In an attempt to deal with abuses in college sports, the accrediting agency for colleges and universities in the South has drafted new rules that would link academic accreditation with the integrity of an institution's sports programs.
If adopted, the rules would add a potentially powerful weapon in policing college sports. A college that loses its accreditation faces crippling consequences, including a cutoff of federal financial aid to its students.
Although the loss of accreditation would be a last-resort measure, used only in the most egregious situations, the proposal would add a new and serious layer of scrutiny to college athletics. Moreover, the association can impose less severe sanctions as part of the accreditation process.
The organization considering the rules is the Southern Association of Colleges and Schools, one of the six regional groups responsible for certifying the educational credentials for the nation's colleges and universities.
The association has jurisdiction over institutions in Alabama, Florida, Georgia, Kentucky, Louisiana, Mississippi, North Carolina, South Carolina, Tennessee, Texas and Virginia.
Richard D. Schultz, executive director of the National Collegiate Athletic Association, said he welcomed the move. "I think it is good and can have a salutary effect," he said. "A loss of accreditation is a devastating blow to a university."
The proposals call on colleges and universities to assume clear authority over their athletic departments, such as requiring that the president of each institution take ultimate responsibility for the administrative and financial operations of athletic programs.
They would also require that athletes meet the same academic standards and curriculum requirements as all other students.
The criteria are similar to recommendations made in March by the Knight Foundation Commission on Intercollegiate Athletics. That panel, headed by the Rev.

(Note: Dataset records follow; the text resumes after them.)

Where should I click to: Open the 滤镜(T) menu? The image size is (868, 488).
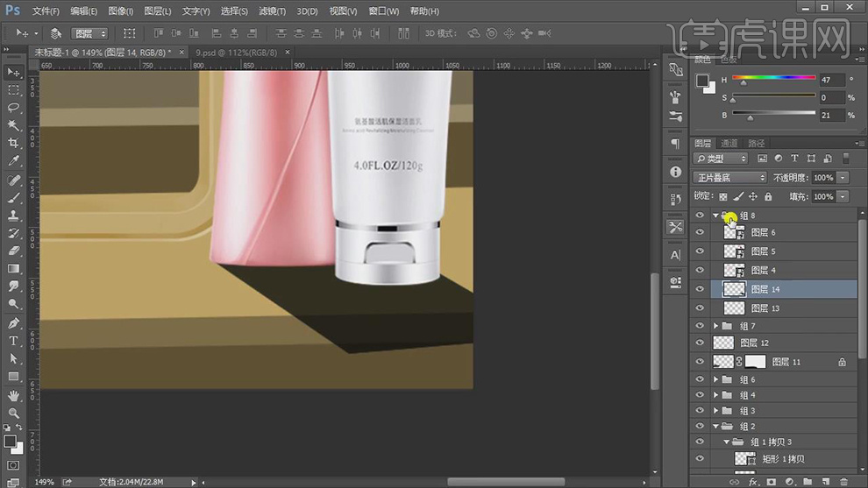point(272,11)
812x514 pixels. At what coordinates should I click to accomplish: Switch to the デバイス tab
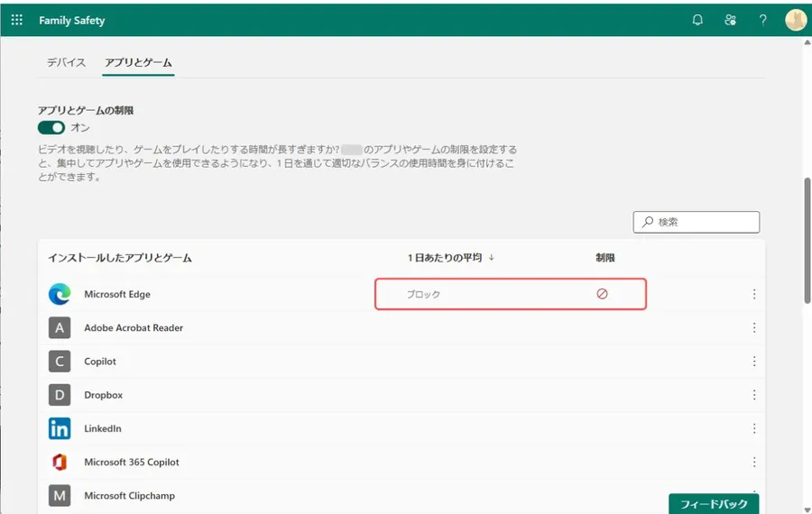[x=66, y=62]
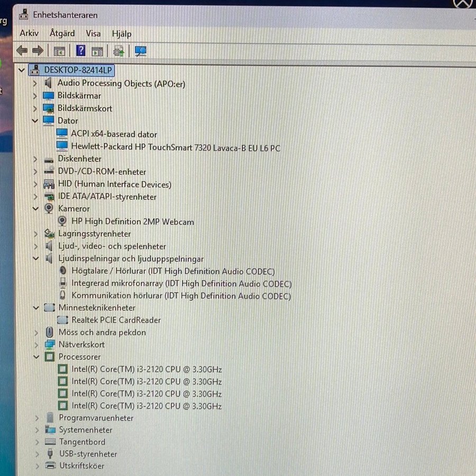Collapse the Processorer category
This screenshot has height=476, width=476.
tap(35, 357)
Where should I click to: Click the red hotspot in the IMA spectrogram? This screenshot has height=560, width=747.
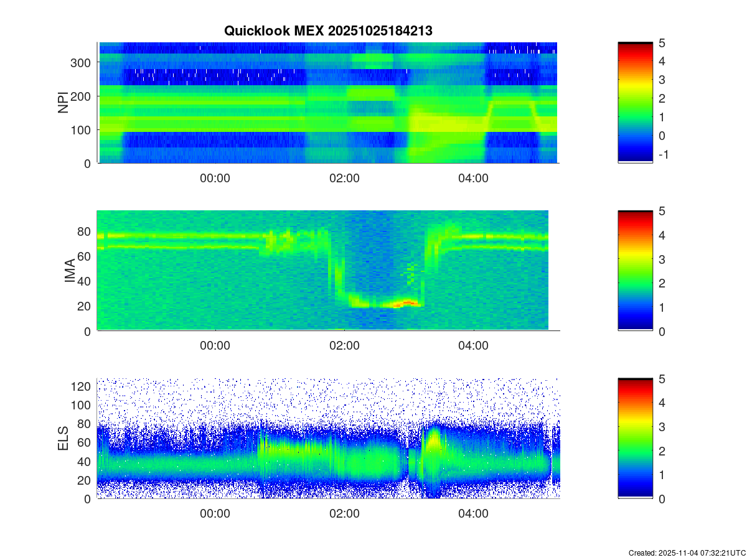tap(408, 303)
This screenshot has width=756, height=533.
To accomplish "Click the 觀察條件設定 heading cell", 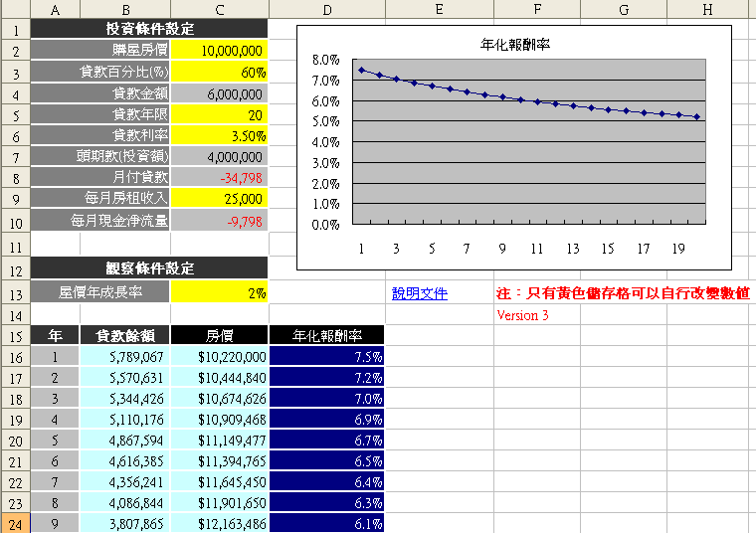I will pos(149,268).
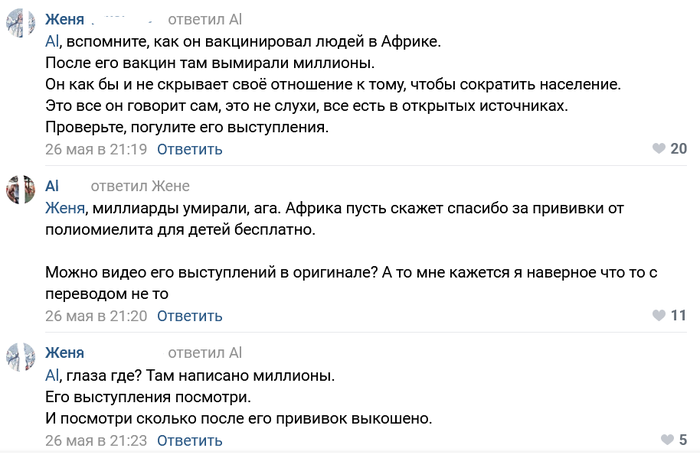This screenshot has width=700, height=458.
Task: Open the timestamp 26 мая в 21:20
Action: coord(96,316)
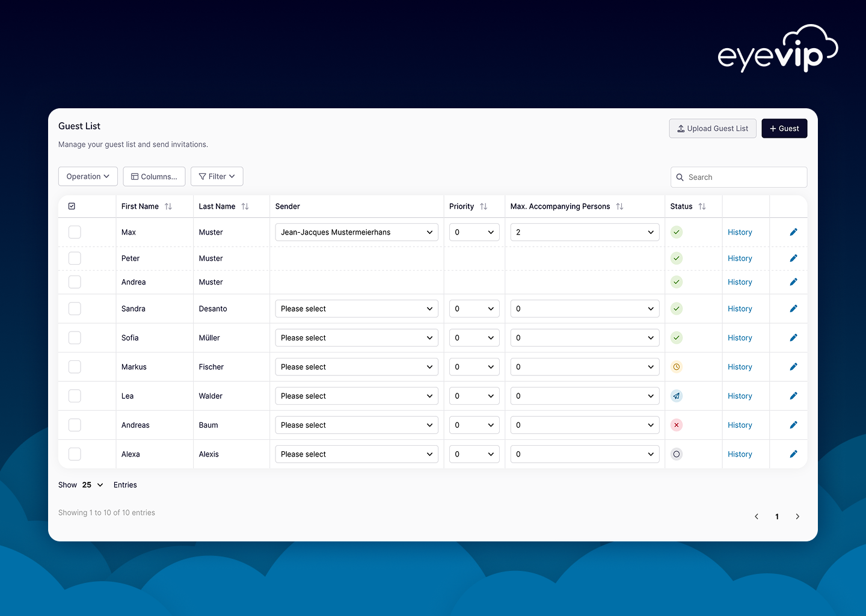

Theodore M. Hesburgh, president emeritus of the University of Notre Dame, and William E. Friday, president emeritus of the University of North Carolina, called for the rethinking of the "management and fundamental ++ premises of intercollegiate athletics."
The Southern Association's proposals were recommended by a committee headed by Dr. Ronald E. Carrier, president of James Madison University in Harrisonburg, Va. They are expected to be approved by the steering committee of the association's Commission on Colleges next month, and then acted upon by the association's 800 members next December.